Duplicate the lines in the following entries from the line with "The image size is (480, 362)." to the line with "pos(349,239)", both included.

Part of a data file
★ ★ ★
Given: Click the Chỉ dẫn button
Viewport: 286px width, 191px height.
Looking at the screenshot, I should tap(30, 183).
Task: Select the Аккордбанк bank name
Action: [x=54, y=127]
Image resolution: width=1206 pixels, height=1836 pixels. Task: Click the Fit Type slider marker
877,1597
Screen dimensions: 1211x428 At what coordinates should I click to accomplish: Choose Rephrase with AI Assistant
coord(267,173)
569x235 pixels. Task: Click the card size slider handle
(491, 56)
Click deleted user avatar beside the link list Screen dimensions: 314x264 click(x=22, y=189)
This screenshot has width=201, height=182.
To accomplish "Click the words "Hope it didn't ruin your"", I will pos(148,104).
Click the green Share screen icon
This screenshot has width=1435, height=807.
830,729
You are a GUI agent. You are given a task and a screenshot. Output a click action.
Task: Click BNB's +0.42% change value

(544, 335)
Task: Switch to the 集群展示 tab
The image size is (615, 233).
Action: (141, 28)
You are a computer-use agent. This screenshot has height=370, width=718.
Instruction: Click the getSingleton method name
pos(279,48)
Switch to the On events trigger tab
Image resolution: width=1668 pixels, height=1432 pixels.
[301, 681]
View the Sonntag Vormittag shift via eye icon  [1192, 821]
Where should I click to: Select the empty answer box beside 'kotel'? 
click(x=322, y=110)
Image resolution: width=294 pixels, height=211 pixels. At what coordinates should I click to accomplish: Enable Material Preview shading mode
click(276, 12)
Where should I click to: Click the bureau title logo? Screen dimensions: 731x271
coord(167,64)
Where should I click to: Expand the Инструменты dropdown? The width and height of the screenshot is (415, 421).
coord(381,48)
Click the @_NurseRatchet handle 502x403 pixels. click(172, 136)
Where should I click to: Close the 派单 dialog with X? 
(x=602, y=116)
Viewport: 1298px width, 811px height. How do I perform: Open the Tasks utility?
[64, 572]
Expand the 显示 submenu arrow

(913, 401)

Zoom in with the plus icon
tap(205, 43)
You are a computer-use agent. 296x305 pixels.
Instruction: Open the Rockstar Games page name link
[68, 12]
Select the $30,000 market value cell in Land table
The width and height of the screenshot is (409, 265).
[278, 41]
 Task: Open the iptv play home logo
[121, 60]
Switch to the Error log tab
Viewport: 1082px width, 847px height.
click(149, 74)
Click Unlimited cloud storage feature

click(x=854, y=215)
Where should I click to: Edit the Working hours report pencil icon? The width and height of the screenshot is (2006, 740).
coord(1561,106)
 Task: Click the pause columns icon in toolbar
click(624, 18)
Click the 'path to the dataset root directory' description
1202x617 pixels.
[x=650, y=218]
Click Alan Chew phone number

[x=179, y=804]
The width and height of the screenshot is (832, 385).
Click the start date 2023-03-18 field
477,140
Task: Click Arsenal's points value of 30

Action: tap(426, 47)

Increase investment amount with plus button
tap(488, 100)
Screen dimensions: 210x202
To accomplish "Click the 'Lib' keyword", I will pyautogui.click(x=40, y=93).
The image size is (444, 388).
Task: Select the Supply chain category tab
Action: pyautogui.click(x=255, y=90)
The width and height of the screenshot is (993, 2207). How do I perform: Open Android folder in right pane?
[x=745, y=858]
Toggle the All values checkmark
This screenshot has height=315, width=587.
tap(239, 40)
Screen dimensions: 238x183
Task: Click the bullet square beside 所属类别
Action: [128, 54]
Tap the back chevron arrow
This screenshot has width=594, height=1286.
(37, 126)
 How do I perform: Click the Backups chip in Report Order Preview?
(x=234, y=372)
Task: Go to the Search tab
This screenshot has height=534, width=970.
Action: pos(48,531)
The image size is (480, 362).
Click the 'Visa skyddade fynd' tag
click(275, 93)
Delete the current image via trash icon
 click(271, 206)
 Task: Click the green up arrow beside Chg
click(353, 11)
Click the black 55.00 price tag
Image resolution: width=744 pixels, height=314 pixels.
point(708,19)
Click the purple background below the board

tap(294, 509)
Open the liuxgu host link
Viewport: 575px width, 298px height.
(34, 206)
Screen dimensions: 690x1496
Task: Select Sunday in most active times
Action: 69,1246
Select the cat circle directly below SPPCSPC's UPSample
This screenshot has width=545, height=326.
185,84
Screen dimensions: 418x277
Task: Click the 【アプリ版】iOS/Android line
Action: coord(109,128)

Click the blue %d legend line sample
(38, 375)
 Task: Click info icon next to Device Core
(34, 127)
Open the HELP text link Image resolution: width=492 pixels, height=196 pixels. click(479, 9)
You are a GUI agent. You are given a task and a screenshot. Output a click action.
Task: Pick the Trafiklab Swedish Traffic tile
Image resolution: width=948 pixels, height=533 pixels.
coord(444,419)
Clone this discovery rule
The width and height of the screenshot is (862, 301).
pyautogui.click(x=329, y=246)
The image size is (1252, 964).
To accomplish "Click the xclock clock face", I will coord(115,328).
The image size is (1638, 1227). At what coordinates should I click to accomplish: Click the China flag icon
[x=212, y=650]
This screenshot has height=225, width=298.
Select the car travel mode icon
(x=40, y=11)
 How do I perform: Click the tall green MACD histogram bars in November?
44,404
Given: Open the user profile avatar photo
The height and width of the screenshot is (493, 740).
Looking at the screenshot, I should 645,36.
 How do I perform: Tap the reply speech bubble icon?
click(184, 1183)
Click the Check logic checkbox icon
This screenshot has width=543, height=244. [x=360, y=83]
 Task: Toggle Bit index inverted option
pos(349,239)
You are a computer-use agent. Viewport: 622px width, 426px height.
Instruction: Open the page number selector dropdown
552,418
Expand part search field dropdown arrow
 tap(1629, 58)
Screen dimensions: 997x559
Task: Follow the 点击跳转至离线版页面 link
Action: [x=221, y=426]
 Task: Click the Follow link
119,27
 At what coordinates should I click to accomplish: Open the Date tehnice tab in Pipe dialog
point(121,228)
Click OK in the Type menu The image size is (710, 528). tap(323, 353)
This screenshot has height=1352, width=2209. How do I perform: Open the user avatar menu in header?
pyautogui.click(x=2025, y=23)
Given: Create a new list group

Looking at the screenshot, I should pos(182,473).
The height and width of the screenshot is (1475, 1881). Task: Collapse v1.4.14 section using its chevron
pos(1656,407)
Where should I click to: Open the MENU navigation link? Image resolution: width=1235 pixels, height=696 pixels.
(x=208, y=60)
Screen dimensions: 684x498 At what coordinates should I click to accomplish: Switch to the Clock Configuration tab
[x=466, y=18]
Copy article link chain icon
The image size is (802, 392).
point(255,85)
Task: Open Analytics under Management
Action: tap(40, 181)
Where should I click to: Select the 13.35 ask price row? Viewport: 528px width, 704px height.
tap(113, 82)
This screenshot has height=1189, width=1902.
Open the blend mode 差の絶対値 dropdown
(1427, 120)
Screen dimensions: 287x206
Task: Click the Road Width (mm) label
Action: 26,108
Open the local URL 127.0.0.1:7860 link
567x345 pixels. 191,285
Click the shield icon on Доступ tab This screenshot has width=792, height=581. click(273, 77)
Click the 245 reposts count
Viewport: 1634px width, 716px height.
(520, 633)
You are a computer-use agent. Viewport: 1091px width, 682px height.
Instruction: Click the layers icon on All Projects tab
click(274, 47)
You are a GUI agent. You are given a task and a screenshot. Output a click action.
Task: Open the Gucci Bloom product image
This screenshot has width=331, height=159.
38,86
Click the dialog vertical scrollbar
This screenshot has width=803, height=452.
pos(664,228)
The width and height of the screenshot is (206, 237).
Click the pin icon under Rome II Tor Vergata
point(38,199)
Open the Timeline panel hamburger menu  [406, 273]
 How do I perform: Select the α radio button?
★ ★ ★
WRITTEN RESPONSE
The image size is (480, 362).
Click the 'Visa skyddade fynd' tag
click(275, 93)
Delete the current image via trash icon
 click(271, 206)
 Task: Click the green up arrow beside Chg
click(353, 11)
Click the black 55.00 price tag
Image resolution: width=744 pixels, height=314 pixels.
point(708,19)
Click the purple background below the board

tap(294, 509)
Open the liuxgu host link
Viewport: 575px width, 298px height.
(34, 206)
Screen dimensions: 690x1496
Task: Select Sunday in most active times
Action: 69,1246
Select the cat circle directly below SPPCSPC's UPSample
This screenshot has width=545, height=326.
185,84
Screen dimensions: 418x277
Task: Click the 【アプリ版】iOS/Android line
Action: coord(109,128)

Click the blue %d legend line sample
(38, 375)
 Task: Click info icon next to Device Core
(34, 127)
Open the HELP text link Image resolution: width=492 pixels, height=196 pixels. click(479, 9)
You are a GUI agent. You are given a task and a screenshot. Output a click action.
Task: Pick the Trafiklab Swedish Traffic tile
Image resolution: width=948 pixels, height=533 pixels.
coord(444,419)
Clone this discovery rule
The width and height of the screenshot is (862, 301).
pyautogui.click(x=329, y=246)
The image size is (1252, 964).
To accomplish "Click the xclock clock face", I will coord(115,328).
The image size is (1638, 1227). At what coordinates should I click to accomplish: Click the China flag icon
[x=212, y=650]
This screenshot has height=225, width=298.
Select the car travel mode icon
(x=40, y=11)
 How do I perform: Click the tall green MACD histogram bars in November?
44,404
Given: Open the user profile avatar photo
The height and width of the screenshot is (493, 740).
Looking at the screenshot, I should 645,36.
 How do I perform: Tap the reply speech bubble icon?
click(184, 1183)
Click the Check logic checkbox icon
This screenshot has width=543, height=244. [x=360, y=83]
 Task: Toggle Bit index inverted option
pos(349,239)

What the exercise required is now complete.